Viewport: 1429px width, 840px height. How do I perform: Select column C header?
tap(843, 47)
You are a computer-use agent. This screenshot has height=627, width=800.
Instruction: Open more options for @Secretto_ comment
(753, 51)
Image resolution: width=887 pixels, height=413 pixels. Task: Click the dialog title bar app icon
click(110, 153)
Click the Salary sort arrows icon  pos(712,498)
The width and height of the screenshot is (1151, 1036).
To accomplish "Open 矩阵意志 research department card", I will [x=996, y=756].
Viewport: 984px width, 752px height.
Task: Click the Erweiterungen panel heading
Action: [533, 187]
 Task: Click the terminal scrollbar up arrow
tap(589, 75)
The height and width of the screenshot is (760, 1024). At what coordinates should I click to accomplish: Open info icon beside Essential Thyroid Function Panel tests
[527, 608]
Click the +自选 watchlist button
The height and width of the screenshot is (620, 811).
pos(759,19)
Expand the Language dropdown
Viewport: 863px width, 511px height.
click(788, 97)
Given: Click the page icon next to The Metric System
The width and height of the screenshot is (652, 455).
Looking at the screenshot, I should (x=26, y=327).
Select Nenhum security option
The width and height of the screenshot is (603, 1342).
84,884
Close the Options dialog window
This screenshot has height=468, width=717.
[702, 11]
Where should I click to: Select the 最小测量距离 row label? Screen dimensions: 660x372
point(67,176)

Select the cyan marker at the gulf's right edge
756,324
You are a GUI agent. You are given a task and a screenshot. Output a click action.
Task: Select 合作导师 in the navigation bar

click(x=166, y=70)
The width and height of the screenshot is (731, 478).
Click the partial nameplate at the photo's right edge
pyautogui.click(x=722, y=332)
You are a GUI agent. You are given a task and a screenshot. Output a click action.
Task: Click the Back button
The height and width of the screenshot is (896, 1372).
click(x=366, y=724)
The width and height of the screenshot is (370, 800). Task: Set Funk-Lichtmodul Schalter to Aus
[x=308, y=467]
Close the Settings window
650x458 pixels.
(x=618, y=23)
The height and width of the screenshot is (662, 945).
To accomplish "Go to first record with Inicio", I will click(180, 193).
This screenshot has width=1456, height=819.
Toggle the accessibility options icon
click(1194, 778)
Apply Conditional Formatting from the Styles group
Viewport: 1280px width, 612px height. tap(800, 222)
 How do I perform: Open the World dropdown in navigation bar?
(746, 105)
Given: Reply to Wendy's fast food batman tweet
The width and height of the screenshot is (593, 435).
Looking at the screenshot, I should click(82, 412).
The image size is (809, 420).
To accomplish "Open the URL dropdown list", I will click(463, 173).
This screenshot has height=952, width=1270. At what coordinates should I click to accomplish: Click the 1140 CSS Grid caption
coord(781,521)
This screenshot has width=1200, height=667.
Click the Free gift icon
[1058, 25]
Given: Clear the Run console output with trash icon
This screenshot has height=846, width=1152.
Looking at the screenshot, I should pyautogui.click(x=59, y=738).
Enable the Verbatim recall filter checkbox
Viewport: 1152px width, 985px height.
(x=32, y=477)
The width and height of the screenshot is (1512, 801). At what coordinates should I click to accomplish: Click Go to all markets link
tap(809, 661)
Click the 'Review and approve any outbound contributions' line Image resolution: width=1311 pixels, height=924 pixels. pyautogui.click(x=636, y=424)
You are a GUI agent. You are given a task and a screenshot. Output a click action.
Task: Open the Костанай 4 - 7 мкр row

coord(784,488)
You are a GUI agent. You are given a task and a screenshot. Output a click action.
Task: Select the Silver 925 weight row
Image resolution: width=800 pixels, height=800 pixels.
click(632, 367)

________________

#### STATED EXERCISE
Return the lines of the listing above word for word, from the line that contains "How do I perform: Open" through the end of the listing, and include both of those lines.

#### EXERCISE ANSWER
 How do I perform: Open the World dropdown in navigation bar?
(746, 105)
Given: Reply to Wendy's fast food batman tweet
The width and height of the screenshot is (593, 435).
Looking at the screenshot, I should click(82, 412).
The image size is (809, 420).
To accomplish "Open the URL dropdown list", I will click(463, 173).
This screenshot has height=952, width=1270. At what coordinates should I click to accomplish: Click the 1140 CSS Grid caption
coord(781,521)
This screenshot has width=1200, height=667.
Click the Free gift icon
[1058, 25]
Given: Clear the Run console output with trash icon
This screenshot has height=846, width=1152.
Looking at the screenshot, I should pyautogui.click(x=59, y=738).
Enable the Verbatim recall filter checkbox
Viewport: 1152px width, 985px height.
(x=32, y=477)
The width and height of the screenshot is (1512, 801). At what coordinates should I click to accomplish: Click Go to all markets link
tap(809, 661)
Click the 'Review and approve any outbound contributions' line Image resolution: width=1311 pixels, height=924 pixels. pyautogui.click(x=636, y=424)
You are a GUI agent. You are given a task and a screenshot. Output a click action.
Task: Open the Костанай 4 - 7 мкр row

coord(784,488)
You are a GUI agent. You are given a task and a screenshot. Output a click action.
Task: Select the Silver 925 weight row
Image resolution: width=800 pixels, height=800 pixels.
click(632, 367)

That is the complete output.